On 7/24/23 09:35, Like Xu wrote:
From: Like Xu <likexu@xxxxxxxxxxx> Avoid using kvm->arch.cur_tsc_offset until tsc sync is actually needed. When the vcpu is created for the first time, its tsc is 0, and KVM calculates its tsc_offset according to kvm_compute_l1_tsc_offset(). The userspace will then set the first non-zero tsc expected value for the first guest vcpu, at this time there is no need to play the tsc synchronize mechanism, the KVM should continue to write tsc_offset based on previously used kvm_compute_l1_tsc_offset(). If the tsc synchronization mechanism is incorrectly applied at this point, KVM will use the rewritten offset of the kvm->arch.cur_tsc_offset (on tsc_stable machines) to write tsc_offset, which is not in line with the expected tsc of the user space.
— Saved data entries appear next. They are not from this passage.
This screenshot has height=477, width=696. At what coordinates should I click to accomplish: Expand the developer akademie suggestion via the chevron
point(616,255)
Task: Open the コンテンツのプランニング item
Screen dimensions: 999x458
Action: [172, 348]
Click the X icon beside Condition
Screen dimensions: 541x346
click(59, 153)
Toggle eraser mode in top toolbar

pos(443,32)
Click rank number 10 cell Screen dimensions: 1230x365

Based on the current code, the vcpu's tsc_offset is not configured as expected, resulting in significant guest service response latency, which is observed in our production environment. Applying the tsc synchronization logic after the vcpu's tsc_generation and KVM's cur_tsc_generation have completed their first match and started keeping tracked helps to fix this issue, which also does not break any existing guest tsc test cases. Reported-by: Yong He <alexyonghe@xxxxxxxxxxx> Closes: https://bugzilla.kernel.org/show_bug.cgi?id=217423 Suggested-by: Sean Christopherson <seanjc@xxxxxxxxxx> Suggested-by: Oliver Upton <oliver.upton@xxxxxxxxx> Signed-off-by: Like Xu <likexu@xxxxxxxxxxx> --- V1 -> V2 Changelog: - Test the 'kvm_vcpu_has_run(vcpu)' proposal; (Sean) - Test the kvm->arch.user_changed_tsc proposal; (Oliver) V1: https://lore.kernel.org/kvm/20230629164838.66847-1-likexu@xxxxxxxxxxx/ arch/x86/kvm/x86.c | 2 +- 1 file changed, 1 insertion(+), 1 deletion(-) diff --git a/arch/x86/kvm/x86.c b/arch/x86/kvm/x86.c index a6b9bea62fb8..4724dacea2df 100644 --- a/arch/x86/kvm/x86.c +++ b/arch/x86/kvm/x86.c @@ -2721,7 +2721,7 @@ static void kvm_synchronize_tsc(struct kvm_vcpu *vcpu, u64 data) * kvm_clock stable after CPU hotplug */ synchronizing = true; - } else { + } else if (kvm->arch.nr_vcpus_matched_tsc) { u64 tsc_exp = kvm->arch.last_tsc_write + nsec_to_cycles(vcpu, elapsed); u64 tsc_hz = vcpu->arch.virtual_tsc_khz * 1000LL;
I am not sure, when will kvm->arch.nr_vcpus_matched_tsc ever be nonzero again once a new generation starts? If this patch ever causes synchronizing to be false, matched will also be false when calling __kvm_synchronize_tsc.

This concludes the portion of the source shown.